Was trägt aus Ihrer Sicht dazu bei, dass der Transfer in die Strukturen und den Arbeitsalltag der Einrichtungen gelingt?
Kärcher: Ich habe höchsten Respekt vor den Mitgliedern der Steuerungsgruppen, die den Transfer in die Einrichtungen leisten. Sie wählen im Anschluss an die Module aus, welche Aspekte sie in ihrer jeweiligen Einrichtung zu welchem Zeitpunkt und in welcher Struktur weiterbearbeiten. Neben der Planung von Inhouse-Veranstaltungen für die breite Mitarbeiterschaft geht es auch darum, bestehende Abläufe und Strukturen zu überdenken sowie die Zusammenarbeit mit anderen Hilfesystemen in der Region zu intensivieren. Als hilfreich haben sich hier Kooperationsvereinbarungen mit der Kinder- und Jugendpsychiatrie erwiesen.
Schneider-Arnoldi: Der Transfer gelingt gut, wenn innerhalb der Einrichtung offene und teamübergreifende Fallbesprechungen durchgeführt werden. Dadurch entsteht der nötige Raum, um geeignete Hypothesen aufzustellen und vielfältige Handlungsansätze zu entwickeln. Außerdem bildet sich so schneller eine Vertrauensbasis unter den Fachkräften. Eine Kultur des Vertrauens kann man natürlich nicht anordnen, aber man kann einen günstigen Rahmen dafür schaffen.

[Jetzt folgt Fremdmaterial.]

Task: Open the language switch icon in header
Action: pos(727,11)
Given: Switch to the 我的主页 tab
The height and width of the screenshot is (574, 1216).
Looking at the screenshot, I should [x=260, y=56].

Im Programm wird eine andere Herangehensweise für den Umgang mit psychisch belasteten Kindern und Jugendlichen vermittelt und geübt. Könnten Sie die Wirkung dieser veränderten Haltung einmal an einem konkreten Beispiel schildern?
Schneider-Arnoldi: Ein klassischer Fall, der einen so hilflos macht, ist zum Beispiel selbstverletzendes Verhalten bei Jugendlichen, Ritzen. Man fragt sich: Warum ritzt sich die Jugendliche, das tut doch weh? Aber für sie ist es ein Mittel, um sich selbst zu spüren, um eine Entspannung herbeizuführen nach vorher unerträglicher psychischer Anspannung. Und wenn ich diesen Mechanismus zumindest nachvollziehen kann und weiß, es hilft nichts zu sagen: „Jetzt hör mal auf damit“, dann kann ich der Jugendlichen vielleicht auch geeignete Alternativen aus dem sogenannten Notfallkoffer anbieten. Indem sie z.B. Eiswürfel auf die Haut presst oder auf eine Chilischote beißt, kann sie einen ähnlichen Effekt erzielen, ohne sich selbst zu verletzen.
Um als pädagogische Fachkraft in schwierigen Situationen handlungsfähig zu bleiben, sind klar festgelegte Verfahrensabläufe innerhalb der Einrichtung wichtig. Es gibt Sicherheit, wenn ich – zum Beispiel bei suizidalem Verhalten von Jugendlichen – weiß, was ich tun kann: Welche Vereinbarungen treffe ich mit dem Jugendlichen schon im Vorfeld solcher Situationen? Wen rufe ich im konkreten Fall an? Wo kann ich mir (auch emotionale) Unterstützung holen? Wann muss die Psychiatrie eingeschaltet werden? Und wer macht das?
Wie fließen die zentralen Erkenntnisse aus den ersten fünf Jahren in die Weiterentwicklung des Programms ein?
Kärcher: Die Rückmeldungen zeigen, dass die Modulinhalte, die in der Konzeptionsphase als wichtig eingestuft wurden, für die Praxis der stationären Angebote hilfreich sind. Zentral sind die Themen Trauma und Traumafolgestörungen, Störungen des Sozialverhaltens sowie selbstverletzendes und suizidales Verhalten. Aber auch auf die spezifischen Fragestellungen anderer Angebotstypen, beispielsweise ambulanter und berufsbildender Angebote, wird das Programm künftig noch stärker zugeschnitten.
Schneider-Arnoldi: Um die Inhalte des Programms auch bei Personalwechsel in den Einrichtungen am Leben zu halten und die Aufmerksamkeit dafür langfristig zu stärken, möchten wir die Einrichtungsleitungen künftig noch stärker in den laufenden Qualifizierungsprozess einbinden. Und wir werden in regelmäßigen Abständen weitere Durchgänge für Mitarbeiterinnen und Mitarbeiter anbieten, die in der Zwischenzeit neu zum SOS-Kinderdorfverein gekommen sind. Durch seine Weiterentwicklung erhält das Konzept so immer wieder neue Impulse und trägt dazu bei, dass unsere Einrichtungen mehr und mehr zu „Sicheren Orten“ für die uns anvertrauten Kinder und Jugendlichen werden.